Guru agama saya, seorang ustadz muda dari sebuah daerah bernama unik di dekat ibu kota negara itu, kerap kali menyebut-nyebut soal Palestina. Pribadinya yang eksentrik, meledak-ledak dan menyentuh bila berceramah, kerap membawakan tema perjuangan Islam di kelasnya. Ia bercerita tentang Palestina, mulai dari Syeikh Ahmad Yassin, Ismail Haniyeh, PLO, Arafat, Hamas, Jihad Islam, Balfour, hingga Yerusalem yang mistis. Kerap kali ia setelkan video-video perjuangan dan nasyid-nasyid perang. Semacam indoktrinasi jihad yang lunak.

Kebetulan pula saat itu pecah Perang Gaza 2008 dan penyerangan Israel atas misi kemanusiaan Mavi Marmara. Wah, heroik sekali keadaan di sekolah saat itu. Semua orang tampak anti-Semit. Di Indonesia saya dengar orang-orang sudah mulai membakar bendera Israel.
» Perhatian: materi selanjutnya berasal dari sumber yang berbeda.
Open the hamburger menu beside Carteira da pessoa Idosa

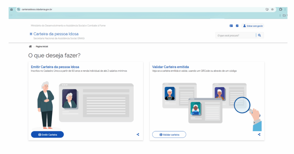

Luar biasa panasnya waktu itu. Rasanya kalau ada pesawat gratis ke Palestina, semua orang berebut ikut untuk mengganyang Zionis jahanam itu. Epik sekali.

Pandangan saya kepada Palestina perlahan-lahan berubah setelah mengenal Edward Said. Said, putra saudagar Kristen di Yerusalem dan mengungsi ke Amerika Serikat, lalu menjadi profesor sastra Inggris, terkenal sebagai salah satu aktivis kemerdekaan Palestina yang paling vokal. Bersama Noam Chomsky yang Yahudi, ia sering mengeluarkan komentar-komentar pedas yang kerap bikin merah telinga rezim Tel Aviv.

Said, dan banyak penulis lain yang kerap mengangkat Palestina sebagai objek tulisan mereka, selalu bertutur mengenai Palestina merdeka. Ia mengangkat kisah kamp pengungsi Sabra dan Shatilla, kelahiran Hamas, serta betapa biadabnya serdadu-serdadu Israel. Ia mengeluhkan betapa lemahnya negara-negara Arab yang seolah enggan membantu Palestina dan berlepas tangan, menceburkan diri dalam kolam uang hasil tambang minyak yang melimpah ruah.

Dari Said, saya mendap pemahaman bahwa konflik di Palestina tak sesederhana yang saya kira dahulu. Palestina adalah tanah yang telah diperebutkan puluhan bangsa sejak dahulu kala. Ia tak sesederhana Islam vs Yahudi saja. Ada orang Kristen, Druze, Katolik, Ortodoks dan berbagai macam penganut agama lain di Palestina. Ada orang Kristen yang menentang Israel seperti Said, orang Yahudi yang menentang Israel seperti Chomsky, dan tak kurang pula sebaliknya. Palestina adalah sebuah ironi yang kompleks. Yerusalem, kota suci yang telah ternoda oleh darah selama ribuan tahun, adalah tempat tinggal bagi orang Islam, Yahudi dan Kristen. Menyatukan Palestina tak semudah yang dipikirkan semua orang, karena Palestina adalah rumah bagi segala bangsa. Ummul bilad, ibu dari segala negeri.

Karena itu, bila saya mendengar ada ormas atau individu Indonesia yang berapi-api ingin jihad ke Palestina, saya hanya bisa tersenyum saja. Apalagi jika sampai menjelek-jelekkan Israel dengan kata-kata makian kasar yang tak patut dilontarkan seorang Muslim. Saya hanya bisa tersenyum.

Palestina tidaklah sesederhana yang kita kira, dan hanya orang-orang yang benar-benar mencintainya yang dapat membelanya. Seperti kata guru saya dulu, "Palestina adalah tanah yang dijanjikan, dan Allah hanya menjanjikan mati syahid bagi orang-orang yang benar-benar beriman kepadaNya."

Yasser Arafat, Syaikh Ahmad Yassin, Edward Said, Abdul Aziz Rantissi, dan sebagainya mungkin telah mati, tetapi pemikiran mereka yang menginginkan Palestina merdeka tetap bergaung. Hingga kini.